Have not written for a least a day. I finally got my resistance test back. (one doctor forgot to order it, hence the delay). I was diagnosed 3-2003 (neg 3-2002). Aug 28 labs: tcells 250, vl 200K. Began kaletra, viread and emtriva 9/22. Resist. test 9/20. I received test back by fax today per my request as next DR appt is 2 weeks away. Was shaking when I read it. Not real sure what it all means. It lists many types of drugs under three general headings, e.g, NRTI, NNRTI and PI and says "sensitive" next to each in far right column. Under "Mutations Detected" it say "none" under NRTI, NNRTI's, but lists some mutations under PI's, eg. M361, M351 (? hard to read the fax) and L63P. Most relevant to me now, it lists L63P under Kaletra. What does all this mean?

Also got my cholsterol test back.
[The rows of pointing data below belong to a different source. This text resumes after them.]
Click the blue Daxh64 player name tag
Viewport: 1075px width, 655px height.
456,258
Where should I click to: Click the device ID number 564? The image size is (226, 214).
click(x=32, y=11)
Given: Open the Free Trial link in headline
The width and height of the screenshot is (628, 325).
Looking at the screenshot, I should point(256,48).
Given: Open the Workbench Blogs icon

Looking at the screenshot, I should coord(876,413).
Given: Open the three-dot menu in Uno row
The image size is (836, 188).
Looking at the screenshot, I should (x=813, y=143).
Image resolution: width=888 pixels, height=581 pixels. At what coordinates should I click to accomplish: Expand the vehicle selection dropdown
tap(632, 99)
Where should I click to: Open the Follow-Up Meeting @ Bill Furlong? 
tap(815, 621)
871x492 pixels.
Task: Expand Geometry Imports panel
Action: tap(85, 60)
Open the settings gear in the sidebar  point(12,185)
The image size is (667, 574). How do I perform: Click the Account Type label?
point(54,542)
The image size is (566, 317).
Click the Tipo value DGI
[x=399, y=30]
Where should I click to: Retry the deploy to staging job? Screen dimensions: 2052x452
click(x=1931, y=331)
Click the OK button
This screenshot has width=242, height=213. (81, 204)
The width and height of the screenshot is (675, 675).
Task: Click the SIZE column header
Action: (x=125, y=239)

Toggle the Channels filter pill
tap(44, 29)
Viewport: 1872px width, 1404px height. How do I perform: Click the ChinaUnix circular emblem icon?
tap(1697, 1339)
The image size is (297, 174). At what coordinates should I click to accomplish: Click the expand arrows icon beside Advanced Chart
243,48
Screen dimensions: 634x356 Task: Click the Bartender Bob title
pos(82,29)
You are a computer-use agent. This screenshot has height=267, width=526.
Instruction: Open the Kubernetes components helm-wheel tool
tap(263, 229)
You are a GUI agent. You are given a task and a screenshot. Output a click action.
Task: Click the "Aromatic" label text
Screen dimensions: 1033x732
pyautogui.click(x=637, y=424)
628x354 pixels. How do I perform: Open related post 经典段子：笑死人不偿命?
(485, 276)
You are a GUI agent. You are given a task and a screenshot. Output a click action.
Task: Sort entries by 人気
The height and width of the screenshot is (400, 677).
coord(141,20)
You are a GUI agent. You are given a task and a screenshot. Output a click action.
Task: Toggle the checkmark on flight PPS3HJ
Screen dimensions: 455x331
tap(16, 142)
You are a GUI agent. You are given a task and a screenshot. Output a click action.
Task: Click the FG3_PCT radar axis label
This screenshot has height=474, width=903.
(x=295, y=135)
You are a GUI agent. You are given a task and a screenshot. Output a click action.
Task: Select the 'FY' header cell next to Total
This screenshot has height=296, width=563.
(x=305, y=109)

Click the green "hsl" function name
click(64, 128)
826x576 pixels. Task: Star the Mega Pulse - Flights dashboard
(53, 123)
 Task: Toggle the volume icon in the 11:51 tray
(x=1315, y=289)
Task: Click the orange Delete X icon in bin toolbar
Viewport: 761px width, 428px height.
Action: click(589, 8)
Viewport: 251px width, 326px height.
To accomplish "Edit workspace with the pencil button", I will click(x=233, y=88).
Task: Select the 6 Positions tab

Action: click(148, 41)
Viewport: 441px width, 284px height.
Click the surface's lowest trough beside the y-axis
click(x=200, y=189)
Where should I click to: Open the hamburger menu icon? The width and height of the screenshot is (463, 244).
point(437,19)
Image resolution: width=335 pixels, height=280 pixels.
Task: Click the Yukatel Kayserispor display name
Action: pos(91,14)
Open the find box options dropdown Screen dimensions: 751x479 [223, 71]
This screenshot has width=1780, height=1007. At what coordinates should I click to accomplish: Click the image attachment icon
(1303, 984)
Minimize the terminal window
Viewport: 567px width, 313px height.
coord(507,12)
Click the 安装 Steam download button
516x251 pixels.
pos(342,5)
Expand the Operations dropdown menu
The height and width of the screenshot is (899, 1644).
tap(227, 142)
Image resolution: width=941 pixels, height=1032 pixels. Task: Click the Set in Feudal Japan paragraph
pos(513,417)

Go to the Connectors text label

I had insisted on one after learning about lipid problems associated with kaletra (dr never explained). My dr thought it was OK to wait until 6 weeks on meds. I insisted and it was taken 10/9/03 (about 2-3 weeks after beginning meds). Total cholesterol is 168, trigyycerides at 202, HDL at 38. LDL calculated at 90, VLDL calculated at 40.4 and Chols/HDL ratios at 4.42. Can you help me on this one too--what does it mean? Thanks, I owe you big time!

Kevin

Response from Dr. Young

Kevin- good to hear from you.

Your resistance test reveals good things- namely that your virus should be fully susceptible ("sensitive") to the medications that you're taking. The mutations that are looked for refer to genetic changes in the virus that can be associated with loss of potentcy (susceptibility) to the drugs.

Different mutations mean different things to different drugs; the mutation that they report, L63P is a change in the virus protease gene that is not thought to be of any real significance, but seen in some persons taking Kaletra (lopinavir/ritonavir).

As for your cholesterol tests-- they look fine. Your total cholesterol, and HDL cholesterol are fine; triglycerides slightly elevated (something that we see in PWAs all the time) and not too bad. Overall, nothing to be concerned about and it's good to have a baseline set of tests (actually part of treatment guidelines).

Nothing to owe, just keep up with the adherence, and let us know how your doing from time to time.